Rollover accidents with Humvees are a common problem in Iraq and Afghanistan. The heavily loaded vehicles can be sent into a roll during evasive maneuvering, off-road travel, bomb blasts and insurgent attacks. From March 2003 to August 2007, 77 soldiers lost their lives in rollovers.
A quick means of escaping an overturned Humvee often means the difference between life and death. Unfortunately, it’s not so easy to evacuate an overturned Humvee. When fully armored, the vehicle’s doors can weigh as much as 800 pounds each, making them virtually impossible to open if the vehicle is not upright.
To solve this problem, Ibis Tek LLC (Butler, PA), a manufacturer of ballistic glass assemblies and accessories for military and personal security vehicles, developed what it calls its Vehicle Emergency Escape (VEE) window. Each window consists of bullet-resistant glass sandwiched in an armored frame, approximately 14 inches high and 28 inches wide. On each side of the window is a pair of safety pins and handles, which allow a soldier to quickly push the window out of the way. With a VEE installed in the front of the vehicle, a Humvee crew can escape in a minute or less.

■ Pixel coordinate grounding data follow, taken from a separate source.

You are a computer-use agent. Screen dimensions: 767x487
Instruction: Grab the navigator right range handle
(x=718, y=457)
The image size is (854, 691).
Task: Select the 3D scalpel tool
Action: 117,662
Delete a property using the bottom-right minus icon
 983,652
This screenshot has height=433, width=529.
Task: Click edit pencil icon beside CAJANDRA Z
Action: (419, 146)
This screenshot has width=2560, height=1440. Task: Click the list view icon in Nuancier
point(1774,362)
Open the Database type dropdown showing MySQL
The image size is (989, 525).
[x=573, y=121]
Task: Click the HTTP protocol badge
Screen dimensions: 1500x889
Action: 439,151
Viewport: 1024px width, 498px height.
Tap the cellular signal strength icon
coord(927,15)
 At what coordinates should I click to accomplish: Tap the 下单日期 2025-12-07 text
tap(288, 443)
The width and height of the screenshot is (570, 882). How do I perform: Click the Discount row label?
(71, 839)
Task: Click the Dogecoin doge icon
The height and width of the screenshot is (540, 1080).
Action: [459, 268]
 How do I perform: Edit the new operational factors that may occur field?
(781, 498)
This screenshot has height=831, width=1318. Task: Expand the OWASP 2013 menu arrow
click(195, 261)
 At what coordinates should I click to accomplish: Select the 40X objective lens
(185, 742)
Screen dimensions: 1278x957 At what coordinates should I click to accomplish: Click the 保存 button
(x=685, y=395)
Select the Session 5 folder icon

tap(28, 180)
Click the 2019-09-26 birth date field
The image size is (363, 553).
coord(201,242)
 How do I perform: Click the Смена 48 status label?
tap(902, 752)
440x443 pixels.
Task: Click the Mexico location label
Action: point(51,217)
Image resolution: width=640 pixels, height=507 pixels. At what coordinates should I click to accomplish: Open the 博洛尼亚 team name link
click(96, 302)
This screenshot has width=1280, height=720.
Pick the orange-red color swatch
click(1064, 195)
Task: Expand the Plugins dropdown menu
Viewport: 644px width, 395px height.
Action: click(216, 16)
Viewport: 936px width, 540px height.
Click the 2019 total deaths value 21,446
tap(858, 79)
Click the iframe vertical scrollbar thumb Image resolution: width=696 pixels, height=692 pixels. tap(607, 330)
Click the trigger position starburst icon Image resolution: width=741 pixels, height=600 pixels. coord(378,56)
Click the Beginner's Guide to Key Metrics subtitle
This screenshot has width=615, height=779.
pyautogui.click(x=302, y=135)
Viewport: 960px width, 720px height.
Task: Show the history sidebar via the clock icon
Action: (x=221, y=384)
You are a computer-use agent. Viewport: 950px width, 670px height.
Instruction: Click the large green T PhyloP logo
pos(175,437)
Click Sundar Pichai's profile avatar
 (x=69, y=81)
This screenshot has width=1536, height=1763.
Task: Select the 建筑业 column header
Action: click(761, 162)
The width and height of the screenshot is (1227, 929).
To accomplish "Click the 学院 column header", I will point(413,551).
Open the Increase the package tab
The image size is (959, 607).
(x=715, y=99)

So impressed was the Army with the windows that it decided to retrofit them to Humvees in the field, as well as integrate them into newly built vehicles. Suddenly, Ibis Tek found itself in a position where it had to ramp up production very quickly.
However, as it was doing so, the company discovered a problem with the way it was installing the 25 hardened steel rivets that hold together the glass and armor frame. Specifically, the company found that its traditional riveting techniques couldn’t accommodate the hardness of the rivet material and were causing smearing and cracking of the metal. To solve the problem, the company implemented a radial riveting system from BalTec Corp. (Canonsburg, PA), which proved gentle enough to create a joint that was not only strong, but also aesthetically pleasing.
Radial riveting is a cold-forming process with no impact between the forming tool, or peen, and the rivet. Instead, the tool presses down on the rivet while traveling back and forth through the axis of the fastener, passing over the end of the rivet shank on a path that is an 11-loop rosette. The angle between the tool axis and the spindle axis varies continuously between 0 and 6 degrees. As the tool presses against the rivet shank, the rivet material spreads radially outward and inward along the overlapping loops of the rosette pattern to form the desired shape.
To accommodate Ibis Tek’s production needs, BalTec built a semiautomatic workcell in which an operator assembles the components on a roller table and then positions each rivet between the riveting head and the anvil. A laser helps the operator align the riveting locations with the tooling. The system includes a foot pedal, which is used to initiate the actual riveting. Future plans call for the process to be fully automated through the use of robotics.
Because of the critical nature of the assembly, and because the rivets are longer and harder than those that might be used in a civilian application, the riveter is equipped with BalTec’s STF process monitoring system. This system provides real-time information on how much force is being applied to the part, how far the forming head is traveling, and how much time is being used to form the head. The machine monitors these variables continuously and compares them against data for known good assemblies, a technique called signature analysis.
This makes it possible to quickly weed out defective assemblies. It also allows the riveter to compensate for slight variations in the parts and still ensure a sound assembly. For example, if a rivet is not perfectly on center, the system can automatically adjust the forming process to compensate for the variation without requiring the operator to intervene.